◆ EXERCISE DETAILS
Return the exact lines from the one containing "Terms Of Use (82, 2463)" through the final line of the material below, with both ends kept.

◆ DATASET EXCERPTS

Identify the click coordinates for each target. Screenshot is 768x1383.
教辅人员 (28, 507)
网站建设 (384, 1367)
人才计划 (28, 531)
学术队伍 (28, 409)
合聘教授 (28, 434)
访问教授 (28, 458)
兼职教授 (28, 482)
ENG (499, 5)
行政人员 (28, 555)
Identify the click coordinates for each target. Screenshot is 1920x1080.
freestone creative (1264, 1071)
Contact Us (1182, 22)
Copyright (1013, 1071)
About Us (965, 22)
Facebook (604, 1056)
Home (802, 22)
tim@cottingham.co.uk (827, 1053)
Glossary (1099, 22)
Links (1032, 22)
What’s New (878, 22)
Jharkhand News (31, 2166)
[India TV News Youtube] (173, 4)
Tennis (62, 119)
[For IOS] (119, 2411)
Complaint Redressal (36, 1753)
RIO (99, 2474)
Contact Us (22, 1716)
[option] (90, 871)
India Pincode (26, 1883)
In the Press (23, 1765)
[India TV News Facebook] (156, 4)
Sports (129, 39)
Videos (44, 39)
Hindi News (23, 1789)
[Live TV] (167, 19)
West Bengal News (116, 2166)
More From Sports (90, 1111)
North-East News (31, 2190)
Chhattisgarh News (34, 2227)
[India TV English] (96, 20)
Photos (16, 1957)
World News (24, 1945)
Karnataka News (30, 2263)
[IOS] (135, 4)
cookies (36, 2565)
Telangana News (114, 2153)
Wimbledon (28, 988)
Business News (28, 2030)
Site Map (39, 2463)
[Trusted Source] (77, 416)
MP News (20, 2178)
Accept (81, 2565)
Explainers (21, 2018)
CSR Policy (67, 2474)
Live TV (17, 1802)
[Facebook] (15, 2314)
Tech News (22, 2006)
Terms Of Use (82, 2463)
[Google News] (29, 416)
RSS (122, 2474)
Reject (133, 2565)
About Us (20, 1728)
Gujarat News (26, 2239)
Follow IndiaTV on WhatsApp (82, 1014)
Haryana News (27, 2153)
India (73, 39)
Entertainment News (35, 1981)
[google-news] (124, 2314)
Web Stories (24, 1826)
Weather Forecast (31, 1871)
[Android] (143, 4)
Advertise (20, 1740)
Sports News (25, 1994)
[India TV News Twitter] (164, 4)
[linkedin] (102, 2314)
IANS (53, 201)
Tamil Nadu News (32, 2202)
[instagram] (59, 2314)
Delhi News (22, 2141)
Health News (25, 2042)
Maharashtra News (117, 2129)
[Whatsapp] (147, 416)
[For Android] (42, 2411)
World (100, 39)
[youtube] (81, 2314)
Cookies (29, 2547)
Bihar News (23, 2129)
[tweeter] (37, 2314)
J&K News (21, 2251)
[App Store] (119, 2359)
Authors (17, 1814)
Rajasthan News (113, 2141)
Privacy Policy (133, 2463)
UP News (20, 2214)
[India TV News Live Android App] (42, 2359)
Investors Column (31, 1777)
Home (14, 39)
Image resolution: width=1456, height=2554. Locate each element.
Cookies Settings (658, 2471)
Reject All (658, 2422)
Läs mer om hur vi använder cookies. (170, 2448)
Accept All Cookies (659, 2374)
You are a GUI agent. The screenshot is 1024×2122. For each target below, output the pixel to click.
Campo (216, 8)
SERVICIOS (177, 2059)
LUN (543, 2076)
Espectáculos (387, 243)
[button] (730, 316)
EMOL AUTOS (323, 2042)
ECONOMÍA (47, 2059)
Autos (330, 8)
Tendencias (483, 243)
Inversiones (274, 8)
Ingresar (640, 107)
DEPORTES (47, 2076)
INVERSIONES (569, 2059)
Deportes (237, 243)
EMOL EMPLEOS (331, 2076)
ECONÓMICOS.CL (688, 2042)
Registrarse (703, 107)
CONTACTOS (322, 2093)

◆ WRITTEN RESPONSE
Terms Of Use (82, 2463)
[Google News] (29, 416)
RSS (122, 2474)
Reject (133, 2565)
About Us (20, 1728)
Gujarat News (26, 2239)
Follow IndiaTV on WhatsApp (82, 1014)
Haryana News (27, 2153)
India (73, 39)
Entertainment News (35, 1981)
[google-news] (124, 2314)
Web Stories (24, 1826)
Weather Forecast (31, 1871)
[Android] (143, 4)
Advertise (20, 1740)
Sports News (25, 1994)
[India TV News Twitter] (164, 4)
[linkedin] (102, 2314)
IANS (53, 201)
Tamil Nadu News (32, 2202)
[instagram] (59, 2314)
Delhi News (22, 2141)
Health News (25, 2042)
Maharashtra News (117, 2129)
[Whatsapp] (147, 416)
[For Android] (42, 2411)
World (100, 39)
[youtube] (81, 2314)
Cookies (29, 2547)
Bihar News (23, 2129)
[tweeter] (37, 2314)
J&K News (21, 2251)
[App Store] (119, 2359)
Authors (17, 1814)
Rajasthan News (113, 2141)
Privacy Policy (133, 2463)
UP News (20, 2214)
[India TV News Live Android App] (42, 2359)
Investors Column (31, 1777)
Home (14, 39)
Image resolution: width=1456, height=2554. Locate each element.
Cookies Settings (658, 2471)
Reject All (658, 2422)
Läs mer om hur vi använder cookies. (170, 2448)
Accept All Cookies (659, 2374)
You are a GUI agent. The screenshot is 1024×2122. For each target below, output the pixel to click.
Campo (216, 8)
SERVICIOS (177, 2059)
LUN (543, 2076)
Espectáculos (387, 243)
[button] (730, 316)
EMOL AUTOS (323, 2042)
ECONOMÍA (47, 2059)
Autos (330, 8)
Tendencias (483, 243)
Inversiones (274, 8)
Ingresar (640, 107)
DEPORTES (47, 2076)
INVERSIONES (569, 2059)
Deportes (237, 243)
EMOL EMPLEOS (331, 2076)
ECONÓMICOS.CL (688, 2042)
Registrarse (703, 107)
CONTACTOS (322, 2093)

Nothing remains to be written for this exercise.